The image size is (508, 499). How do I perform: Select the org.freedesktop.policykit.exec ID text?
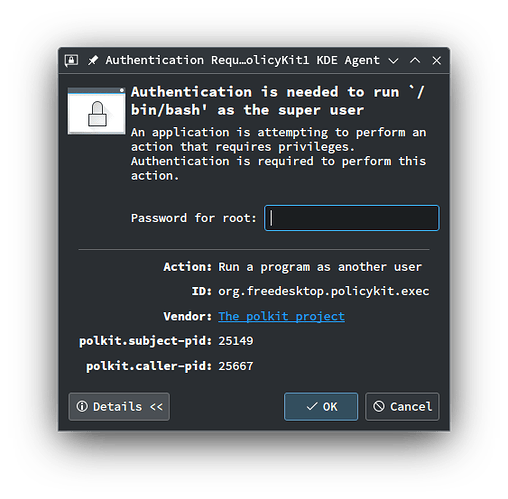[x=324, y=291]
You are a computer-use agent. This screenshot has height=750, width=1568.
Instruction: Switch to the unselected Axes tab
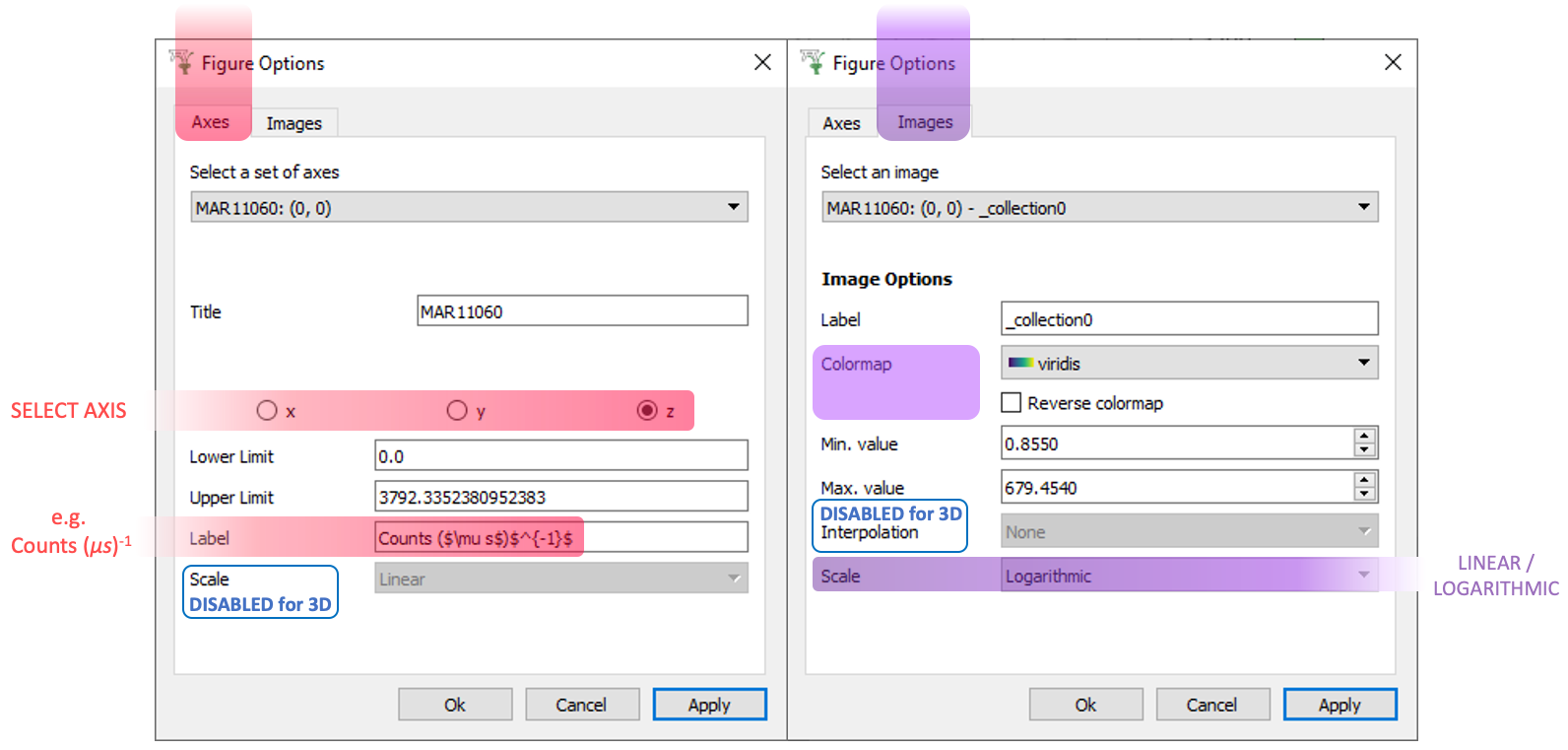(841, 123)
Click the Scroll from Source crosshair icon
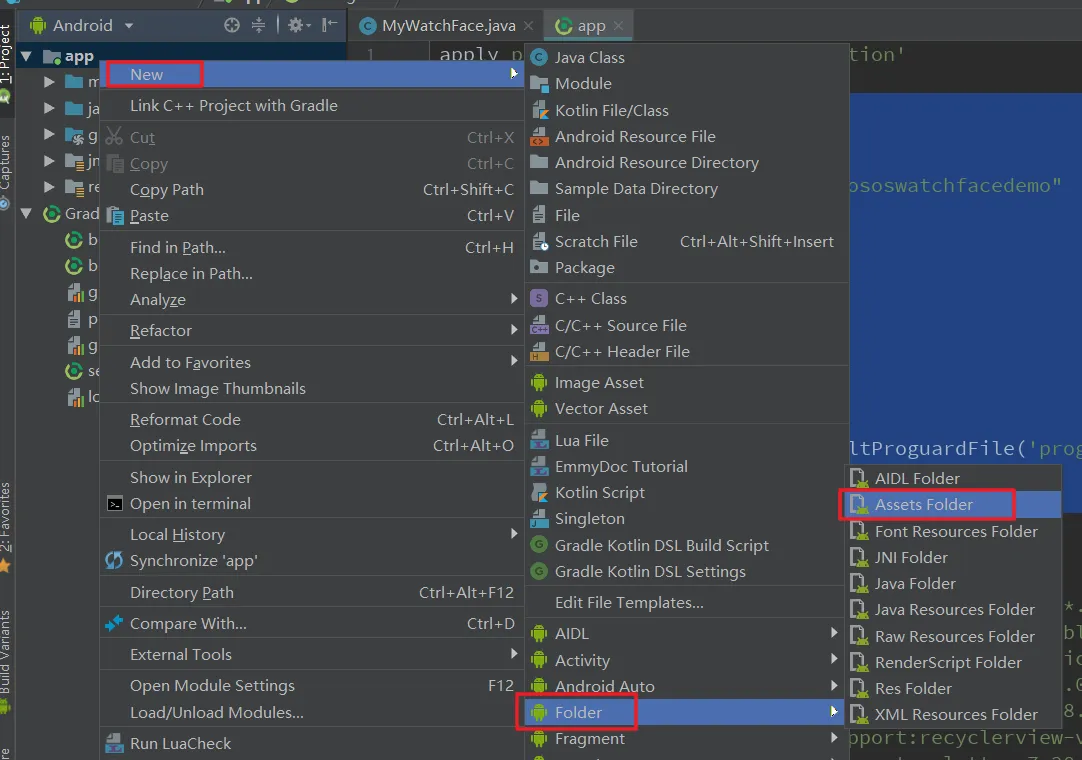 point(232,25)
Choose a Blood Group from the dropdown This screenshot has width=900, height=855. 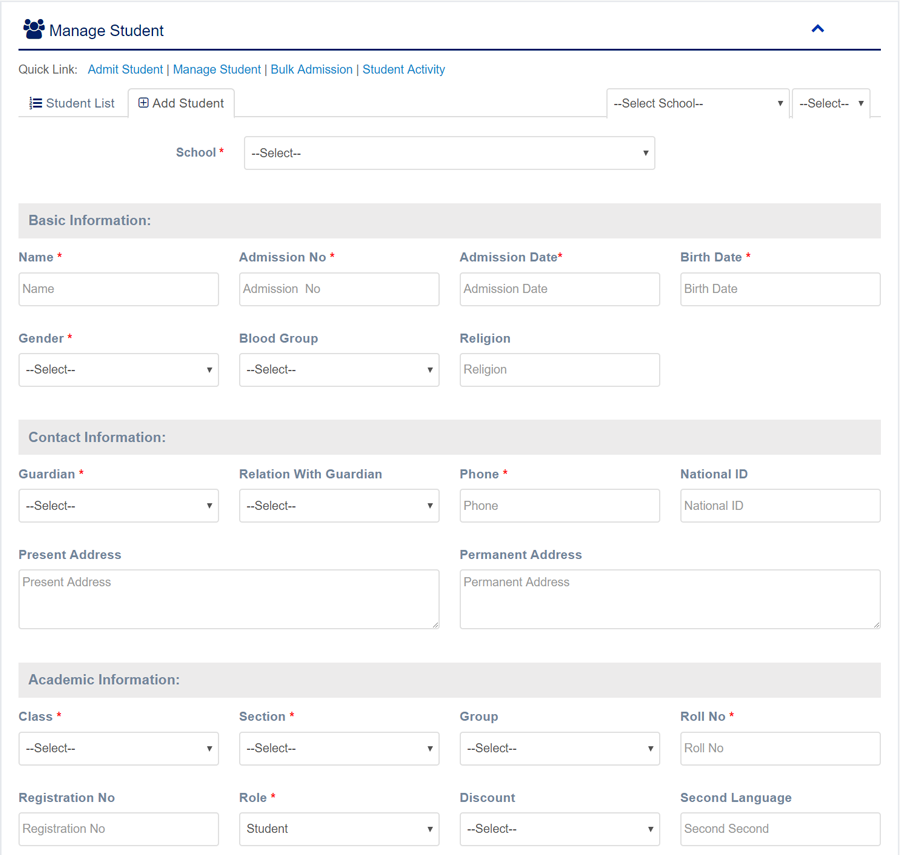(339, 370)
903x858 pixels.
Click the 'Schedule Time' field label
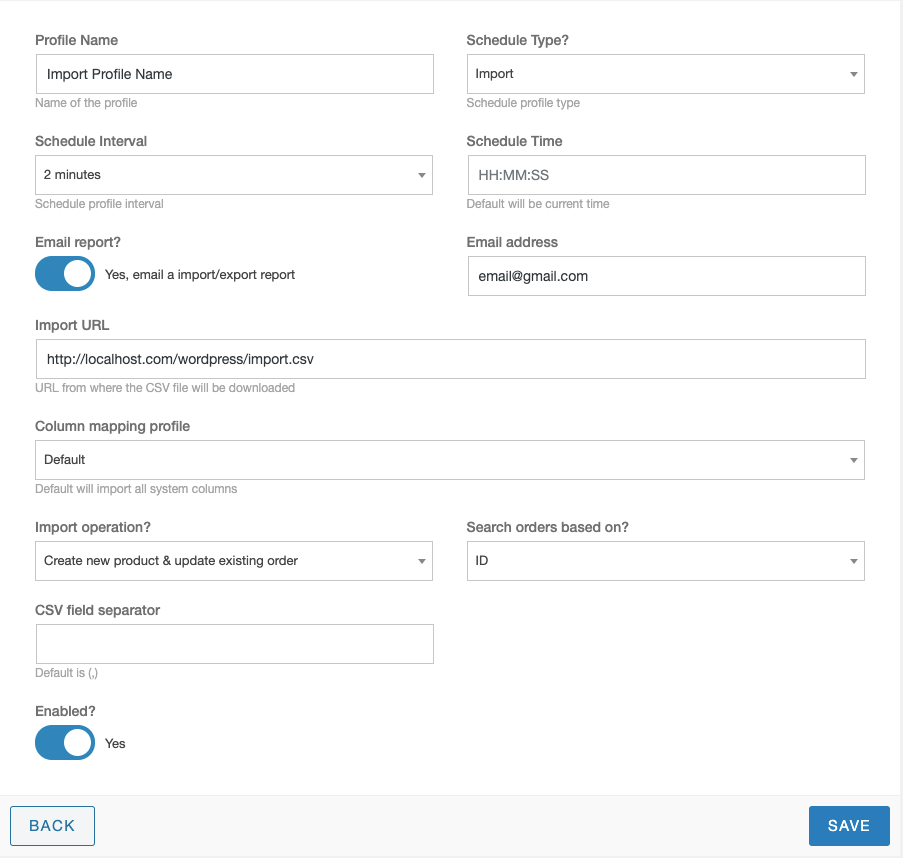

PROBLEM DETAILS: Please copy exactly the lines from the one containing "903x858 pixels." through the last line of the records above, both included, and leave out any pictures.

EXERCISE RESULT:
903x858 pixels.
Click the 'Schedule Time' field label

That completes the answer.